▸ Consigne
Selon l'extrait sur la réforme des directives CSRD et CS3D, quelle part des entreprises initialement concernées par la CSRD serait exclue ?

▸ Extrait fourni
——————

Un reporting durable (CSRD) devenu quasi optionnel pour une grande partie du tissu économique

L’élément qui risque d’inquiéter le plus les investisseurs analysant les politiques ESG des entreprises est l’ampleur de la modification du périmètre de la CSRD (Corporate Sustainability Reporting Directive). Ainsi, les obligations de reporting ne s’appliqueraient plus qu’aux entreprises dépassant 1 750 salariés, et affichant, 450 millions d’euros de chiffre d’affaires, alors que le projet de loi Omnibus prévoyait de relever le seuil d’effectif  à 1000 (contre 250 dans le texte initial).

Au final, cela se traduirait par l’exclusion de 80 % des entreprises initialement concernées, tout en allégeant lourdement les données exigées.

De plus, les eurodéputés ont réduit les informations qualitatives et supprimé le caractère obligatoire des normes sectorielles. Ce qui affaiblit la comparabilité, soit l’un des fondements recherchés par les investisseurs institutionnels.

Un devoir de vigilance (CS3D)  réduit à quelques géants

Avec le texte voté par le Parlement européen, la directive sur le devoir de vigilance (Corporate Sustainability Due Diligence Directive (CSDDD ou CS3D)  ne concernerait plus que les entreprises de plus de 5 000 salariés et 1,5 milliard d’euros de chiffre d’affaires, excluant du dispositif la majorité des multinationales européennes de taille intermédiaire.

Les eurodéputés ont aussi décidé de supprimer le régime harmonisé de responsabilité civile à l'échelle européenne. Les entreprises en infraction seront désormais tenues pour responsables seulement au niveau national, et non plus européen. Le Parlement a également désactivé les sanctions qui étaient fixées à 5% du chiffre d'affaires. « À présent, on parle d'un montant approprié à discrétion des États membres », s’est targué Jörgen Warborn, tout en assurant qu'il y aurait  « toujours, bien sûr, une pression pour que les entreprises respectent cette législation »…

En pratique, la mise à l’écart du régime de responsabilité civile européenne  ouvre la porte à un dumping réglementaire intra-européen. Pour les entreprises, cela pourrait se traduire par un manque de prévisibilité et pour les investisseurs, par un brouillard normatif.

D’après le communiqué du Parlement, « les députés souhaitent que ces entreprises adoptent une approche fondée sur le risque pour surveiller et identifier leurs incidences négatives sur les personnes et la planète ».

Une Europe moins lisible… au moment où la finance exige plus de transparence

Alors que la COP30 rappelle que les entreprises doivent intensifier leurs engagements et leurs investissements pour respecter 1,5°C, le texte adopté par le Parlement européen réduit leur obligation de le démontrer. Ce qui signifie pour les investisseurs et gérants de fonds basés sur le long terme, un message dissonant car l’Union, longtemps leader du cadre ESG global, rétrograde au moment où la demande mondiale de transparence n’a jamais été aussi forte.

——————

▸ Données fournies
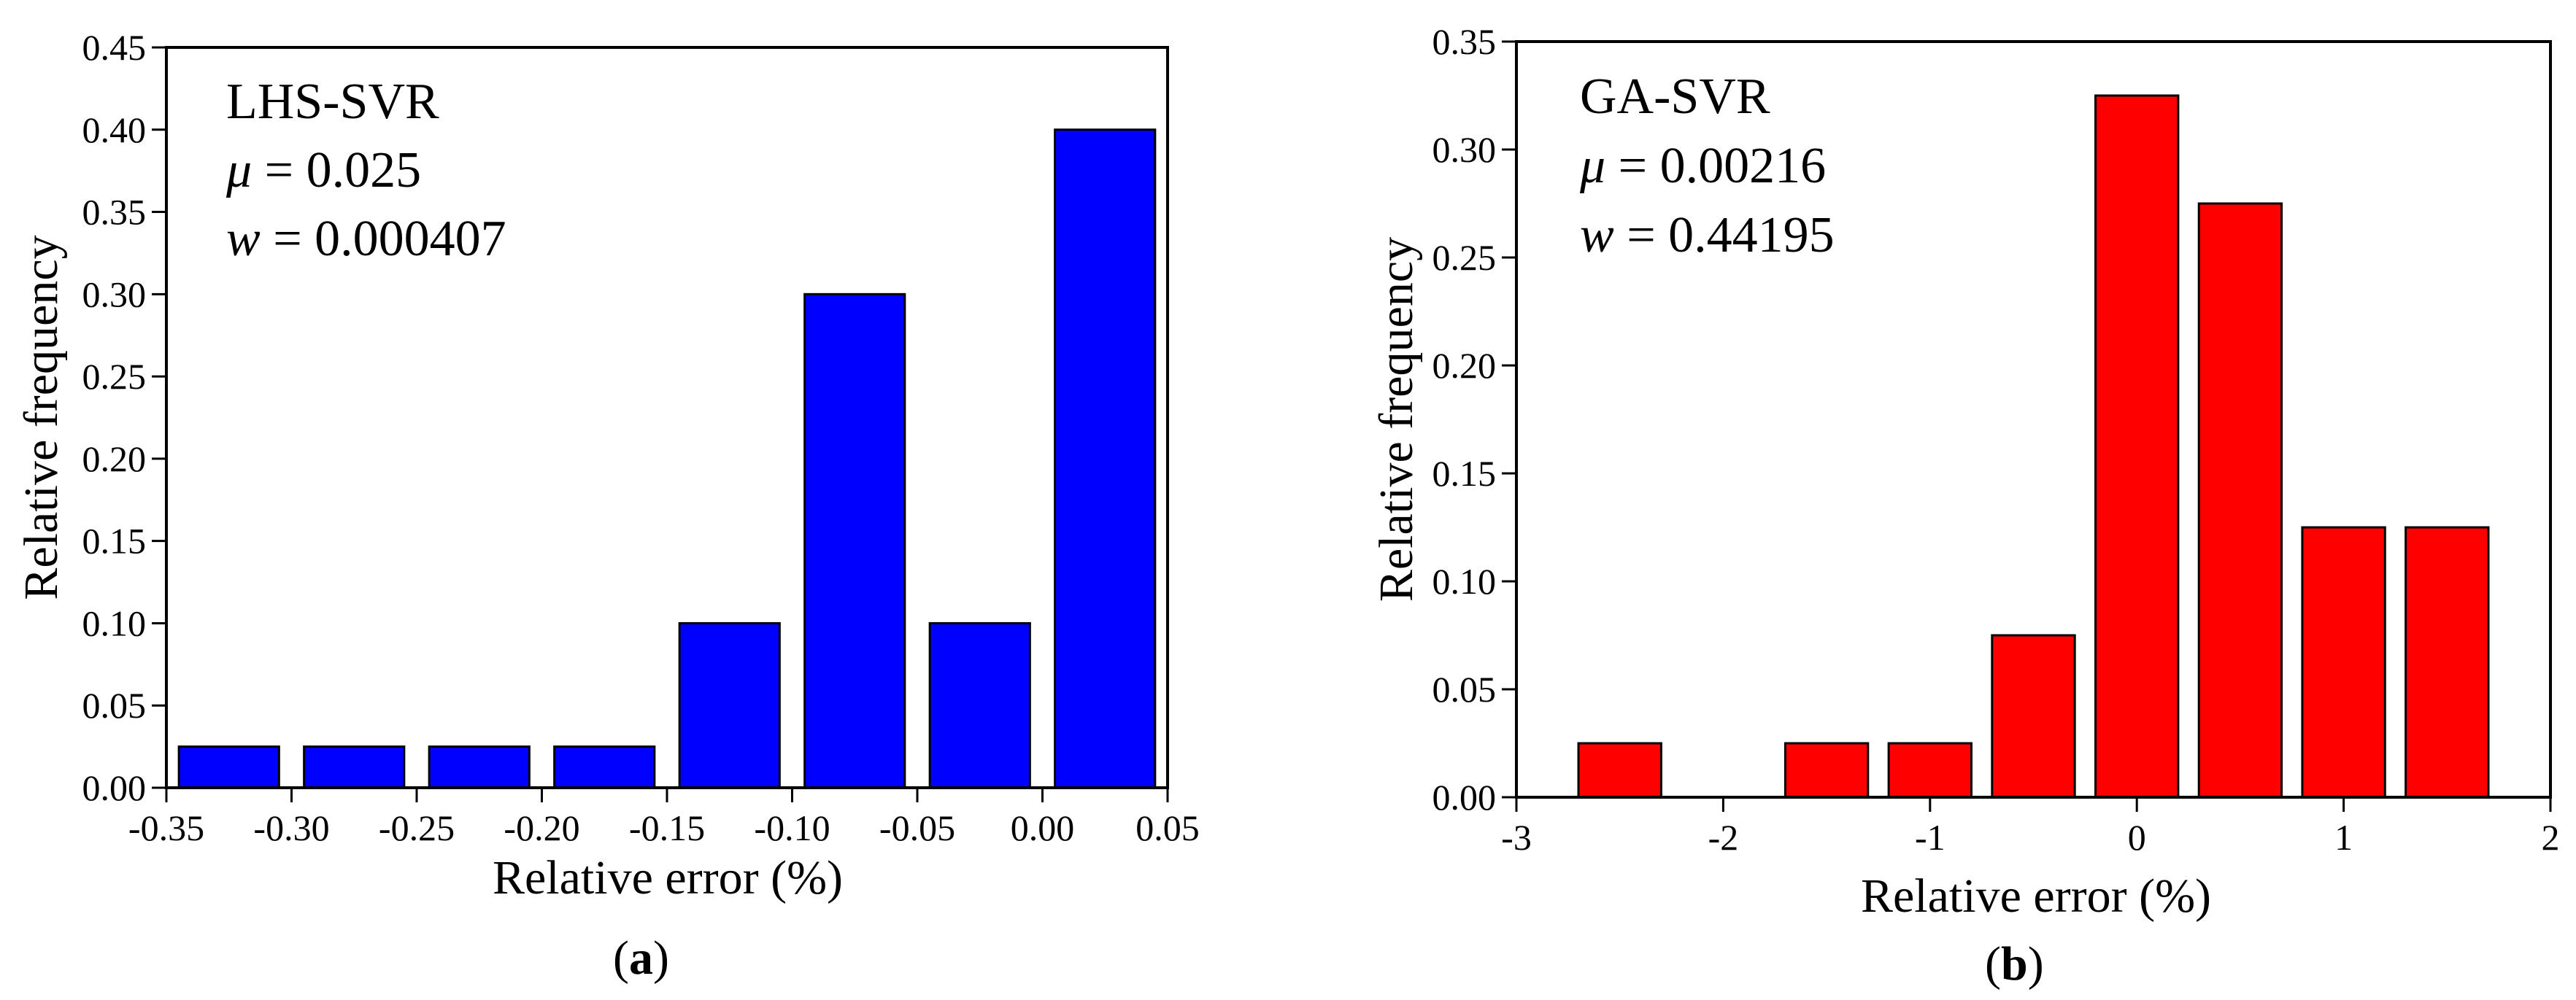 The height and width of the screenshot is (1000, 2576). Describe the element at coordinates (2344, 838) in the screenshot. I see `x-tick-label: 1` at that location.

——————

▸ Corrigé
80 % des entreprises initialement concernées.